──────── Material shown ────────

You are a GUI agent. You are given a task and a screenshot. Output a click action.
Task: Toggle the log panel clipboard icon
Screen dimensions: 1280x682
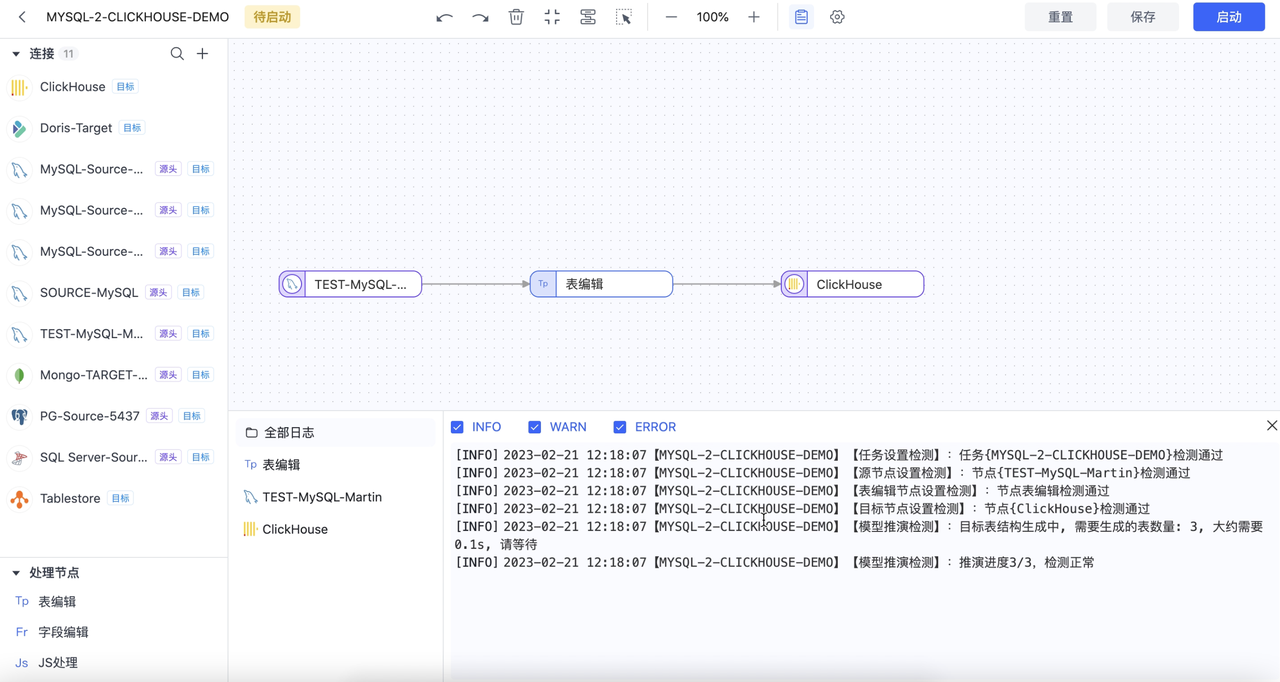[801, 17]
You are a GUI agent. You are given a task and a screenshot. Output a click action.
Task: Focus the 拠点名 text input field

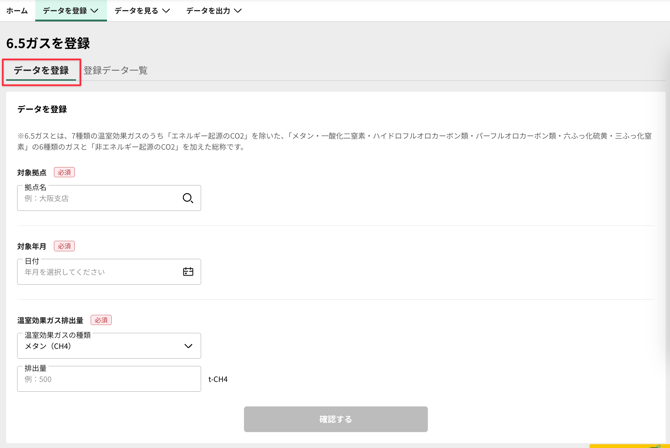(98, 198)
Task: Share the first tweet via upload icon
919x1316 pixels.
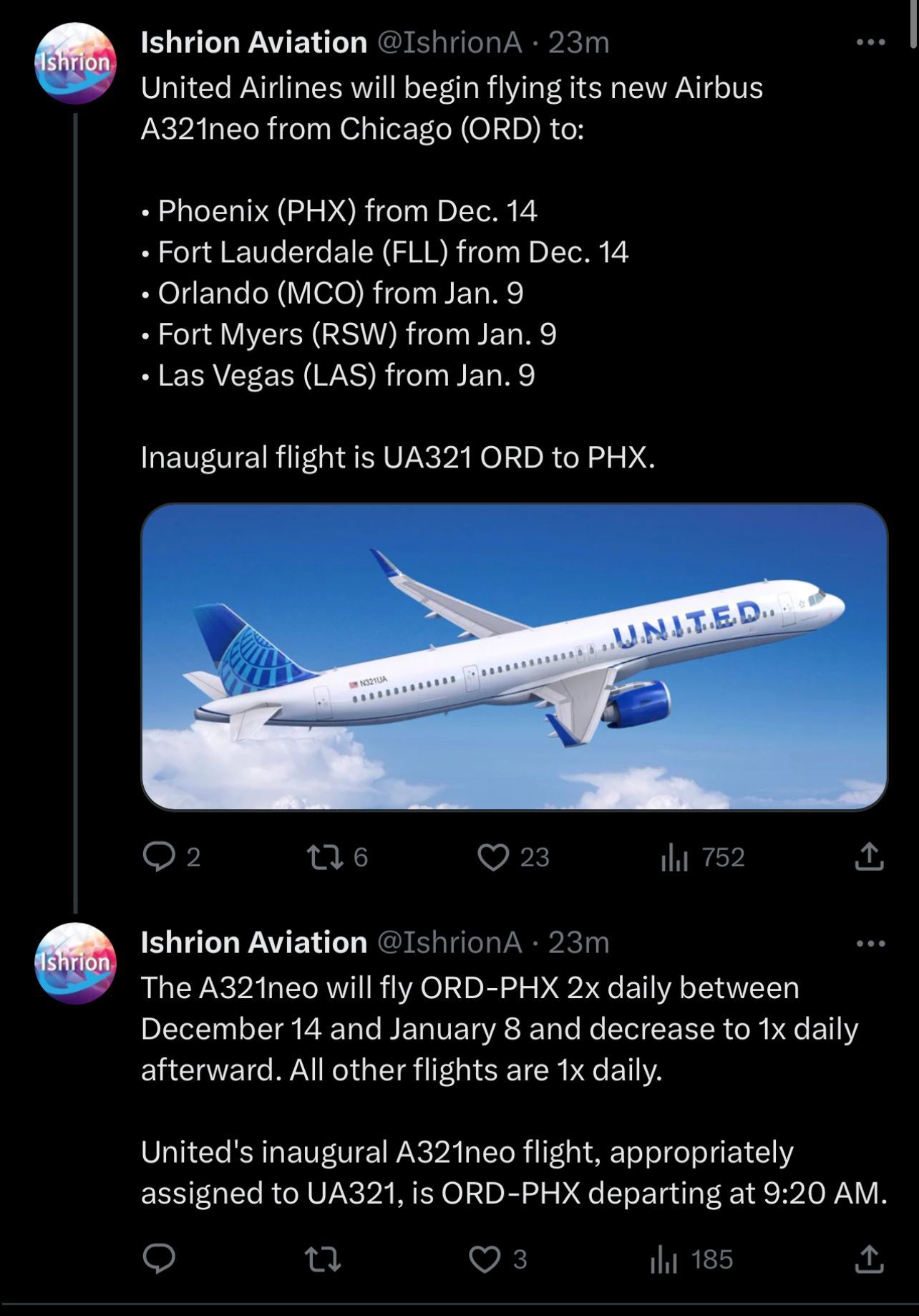Action: (869, 856)
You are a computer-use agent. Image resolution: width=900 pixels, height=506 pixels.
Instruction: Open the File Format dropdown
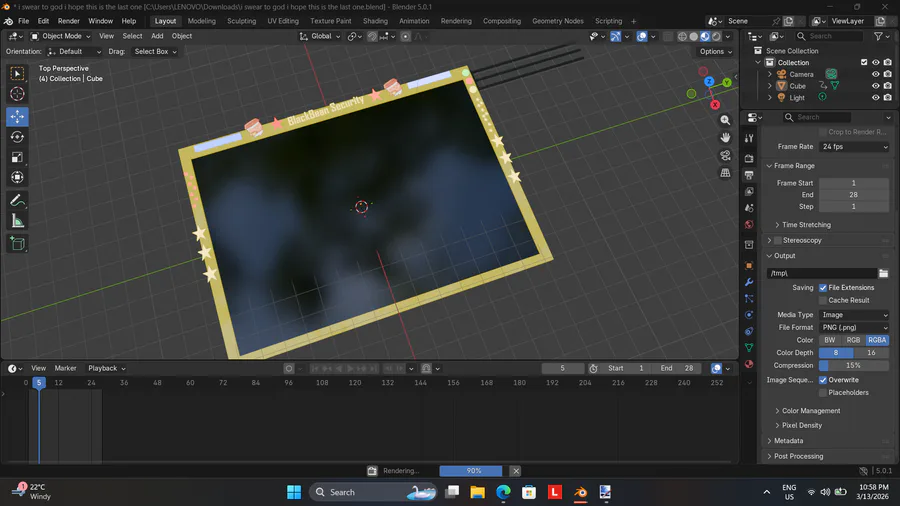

────────

Task item: The preceding entries are to be returned verbatim, with every picture excluded.

Output of the task:
You are a GUI agent. You are given a task and a screenshot. Output a click action.
Task: Toggle the log panel clipboard icon
Screen dimensions: 1280x682
[801, 17]
You are a GUI agent. You are given a task and a screenshot. Output a click action.
Task: Focus the 拠点名 text input field

(98, 198)
Task: Share the first tweet via upload icon
919x1316 pixels.
Action: (869, 856)
You are a computer-use agent. Image resolution: width=900 pixels, height=506 pixels.
Instruction: Open the File Format dropdown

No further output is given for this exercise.